As always, there are customers who sweep past me, grabbing a carton and hurrying along. But there always seem to be one or two others who, like me, take pause. Together, we laugh about our shared state of bewilderment and admiration for society’s new food vocabulary and the seemingly endless ethical food choices we are asked to make.
Of course, these choices aren’t limited to the grocery store. Upscale restaurants have turned their menus into novellas. Dinner is no longer simply a matter of choosing between the chicken and the fish, but is now an ethical choice. Shall I choose chicken raised locally on a farm in the Hudson Valley even if it’s not hormone-free? Or order the wild salmon fresh-caught but transported from Alaska? Fast food chains have jumped on board as well: Starbucks, Chipotle and even McDonald’s use their environmentally conscience food choices as a marketing pitch – appealing to socially responsible adults the way Happy Meal prizes appeal to their kids.
The overarching message from today’s nouveau food movements seems to be: eat what’s good for you and good for the earth. But, how “new” is this message, really? Is it innovative, modern and edgy? Or, is it simply reverting back to the basics – to the concepts of environmental stewardship and ethical eating that has always been prevalent in our Jewish tradition?
We will soon celebrate the holiday of Tu BiSh’vat (January 19-20, 2011). What began as a minor agriculture holiday to honor the beginning of the spring planting season has today grown into a Jewish Earth Day: we give thanks for the beauty of creation and acknowledge our responsibility to care for the earth. As it states inEcclesiastes 1:4, “One generation goes, another comes, but the earth remains the same forever.”
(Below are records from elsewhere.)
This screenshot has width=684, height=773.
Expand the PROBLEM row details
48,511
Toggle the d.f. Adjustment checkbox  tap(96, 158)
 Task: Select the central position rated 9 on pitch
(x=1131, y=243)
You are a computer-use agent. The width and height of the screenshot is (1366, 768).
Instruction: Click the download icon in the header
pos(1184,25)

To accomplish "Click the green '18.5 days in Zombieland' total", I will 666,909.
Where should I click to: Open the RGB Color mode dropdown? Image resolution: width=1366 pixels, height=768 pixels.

Tu BiSh’vat also reminds us to honor the change of seasons. During the Tu BiSh’vat seder, we acknowledge (and often consume) the seven species, or classic foods associated with the land of Israel, “a land of wheat and barley, of vines, figs and pomegranates, a land of olive trees and honey.” (Deuteronomy 8:8) We do this to educate and reflect on our relationship with nature. But this celebration is also a call to action, asking us to examine our ecological footprint and make positive changes.
The lessons of Tu BiSh’vat are the same lessons at the core of the “new” food movement. Ethical eating has become mainstream. From the New York Times best seller list to the White House garden, from Michelin-star restaurants to fast food chains and from the Today Show to our synagogues. We are being challenged by society and our Jewish traditions to deepen our sense of personal responsibility, make ethical food choices and to leave a healthy, sustainable planet for the next generation.
So the question remains: how do we transform the lesson of Tu BiSh’vat – our responsibility to care for the earth and honor the foods of the season – into something that is relevant to us at each meal with which we are blessed?
Here are three easy ways to take action:
- Educate Yourself: Learn about the issues. Don’t know where to start? Try Michael Pollan’s Omnivore’s Dilemma, the Grist Favorite Food Books of 2010 or Hazon’s The Jew and the Carrot blog.
- Make the Commitment: URJ’s Just Table, Green Table Biennial Initiative asks each of us to take action, one step at a time. Try cutting down on the amount of red meat you consume or making more environmentally conscience food choices when grocery shopping.
- Involve your Congregation: Start a food justice program in your congregation using resources available on our website or take part in our upcoming webinar, Community Supported Agriculture 102 on January 25, 2011.
As we celebrate the new year of the trees and the new secular calendar year, let’s take an active role in this new/old food movement by making conscience, ethical food choices as a way of honoring our faith, bodies and the earth.
Naomi Abelson is the Union for Reform Judaism’s Social Action Specialist and typically buys certified humane, organic eggs.